In the code below, we use the case_when() function to create a new column, sex, that represents a mapping of the variables we pulled from the ACS to their sex categories. We then employ a familiar group_by() %>% summarize() method to aggregate our data by Census tract and sex. Notably, the call to summarize() includes a call to tidycensus’s moe_sum() function, which will generate a new column that represents the margin of error around the derived sum.

salt_lake_grouped <- salt_lake %>%
  mutate(sex = case_when(
    str_sub(variable, start = -2) < "26" ~ "Male",
    TRUE ~ "Female"
  )) %>%
  group_by(GEOID, sex) %>%
  summarize(sum_est = sum(estimate), 
            sum_moe = moe_sum(moe, estimate))
Table 3.23: Grouped margins of error
GEOID sex sum_est sum_moe
49035100100 Female 165 170.72493
49035100100 Male 64 34.43835
49035100200 Female 170 57.26255
49035100200 Male 128 47.51842
49035100306 Female 155 77.48548
49035100306 Male 136 85.53362
49035100307 Female 207 82.03658
49035100307 Male 110 58.89822
49035100308 Female 157 110.97297
49035100308 Male 91 59.97499

The margins of error relative to their estimates are now much more reasonable than in the disaggregated data.

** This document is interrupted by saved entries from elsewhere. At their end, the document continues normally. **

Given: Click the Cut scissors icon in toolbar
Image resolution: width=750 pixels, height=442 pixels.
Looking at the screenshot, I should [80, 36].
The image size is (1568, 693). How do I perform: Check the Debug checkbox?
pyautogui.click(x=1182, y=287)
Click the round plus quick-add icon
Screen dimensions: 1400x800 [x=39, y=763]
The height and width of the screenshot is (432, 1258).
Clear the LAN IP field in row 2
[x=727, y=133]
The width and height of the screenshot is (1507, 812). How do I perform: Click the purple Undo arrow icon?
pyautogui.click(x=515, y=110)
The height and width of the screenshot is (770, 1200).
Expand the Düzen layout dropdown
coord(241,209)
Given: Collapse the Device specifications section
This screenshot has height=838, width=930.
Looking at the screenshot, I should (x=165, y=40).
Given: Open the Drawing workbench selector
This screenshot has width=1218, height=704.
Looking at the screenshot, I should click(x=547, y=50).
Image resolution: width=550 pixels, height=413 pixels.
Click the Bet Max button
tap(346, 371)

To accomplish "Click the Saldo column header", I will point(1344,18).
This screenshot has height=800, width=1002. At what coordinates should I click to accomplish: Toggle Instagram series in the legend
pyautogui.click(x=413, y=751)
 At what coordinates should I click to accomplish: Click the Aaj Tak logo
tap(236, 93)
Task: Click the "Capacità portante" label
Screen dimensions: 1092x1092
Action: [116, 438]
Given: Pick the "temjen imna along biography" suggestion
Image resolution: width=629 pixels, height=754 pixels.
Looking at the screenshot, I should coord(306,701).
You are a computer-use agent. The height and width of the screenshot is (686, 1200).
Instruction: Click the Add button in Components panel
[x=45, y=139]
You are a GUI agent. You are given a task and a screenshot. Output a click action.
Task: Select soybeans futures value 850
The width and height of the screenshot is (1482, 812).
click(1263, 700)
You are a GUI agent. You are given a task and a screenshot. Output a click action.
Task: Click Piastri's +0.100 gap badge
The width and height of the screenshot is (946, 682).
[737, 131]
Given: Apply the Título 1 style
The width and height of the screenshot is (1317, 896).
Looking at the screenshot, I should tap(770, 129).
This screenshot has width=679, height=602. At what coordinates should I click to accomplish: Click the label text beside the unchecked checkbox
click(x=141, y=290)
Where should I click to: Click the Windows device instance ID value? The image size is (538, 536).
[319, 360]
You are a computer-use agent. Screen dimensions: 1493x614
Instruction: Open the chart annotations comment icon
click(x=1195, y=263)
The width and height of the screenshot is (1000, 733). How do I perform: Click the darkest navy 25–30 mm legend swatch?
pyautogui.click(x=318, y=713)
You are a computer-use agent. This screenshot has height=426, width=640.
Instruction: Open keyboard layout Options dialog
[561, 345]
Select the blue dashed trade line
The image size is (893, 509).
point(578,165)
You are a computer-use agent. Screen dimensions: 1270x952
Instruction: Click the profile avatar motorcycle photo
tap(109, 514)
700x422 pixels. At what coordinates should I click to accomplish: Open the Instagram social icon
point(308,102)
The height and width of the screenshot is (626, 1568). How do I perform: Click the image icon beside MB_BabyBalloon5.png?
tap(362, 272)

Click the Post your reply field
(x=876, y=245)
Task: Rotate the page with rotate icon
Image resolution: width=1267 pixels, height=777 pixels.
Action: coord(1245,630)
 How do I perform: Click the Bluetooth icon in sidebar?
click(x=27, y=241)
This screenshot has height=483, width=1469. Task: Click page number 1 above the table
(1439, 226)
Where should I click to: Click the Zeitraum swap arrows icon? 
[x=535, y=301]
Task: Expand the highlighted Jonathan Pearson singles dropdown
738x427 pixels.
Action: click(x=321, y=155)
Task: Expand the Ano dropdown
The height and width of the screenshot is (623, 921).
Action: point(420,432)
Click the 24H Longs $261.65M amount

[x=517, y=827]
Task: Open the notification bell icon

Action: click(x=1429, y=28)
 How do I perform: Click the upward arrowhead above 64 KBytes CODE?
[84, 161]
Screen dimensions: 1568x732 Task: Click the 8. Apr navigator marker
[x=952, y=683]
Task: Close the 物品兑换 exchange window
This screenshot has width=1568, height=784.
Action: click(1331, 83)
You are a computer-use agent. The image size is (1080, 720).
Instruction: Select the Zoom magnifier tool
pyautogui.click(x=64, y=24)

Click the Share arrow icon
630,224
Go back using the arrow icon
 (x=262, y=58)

That said, the Census Bureau issues a note of caution (American Community Survey Office 2020):

All derived MOE methods are approximations and users should be cautious in using them. This is because these methods do not consider the correlation or covariance between the basic estimates. They may be overestimates or underestimates of the derived estimate’s standard error depending on whether the two basic estimates are highly correlated in either the positive or negative direction. As a result, the approximated standard error may not match direct calculations of standard errors or calculations obtained through other methods.

This means that your “best bet” is to first search the ACS tables to see if your data are found in aggregated form elsewhere before doing the aggregation and MOE estimation yourself. In many cases, you’ll find aggregated information in the ACS combined tables, Data Profile, or Subject Tables that will include pre-computed margins of error for you.

3.6 Exercises

  • The ACS Data Profile includes a number of pre-computed percentages which can reduce your data wrangling time. The variable in the 2015-2019 ACS for “percent of the population age 25 and up with a bachelor’s degree” is DP02_0068P. For a state of your choosing, use this variable to determine:

    • The county with the highest percentage in the state;

    • The county with the lowest percentage in the state;

    • The median value for counties in your chosen state.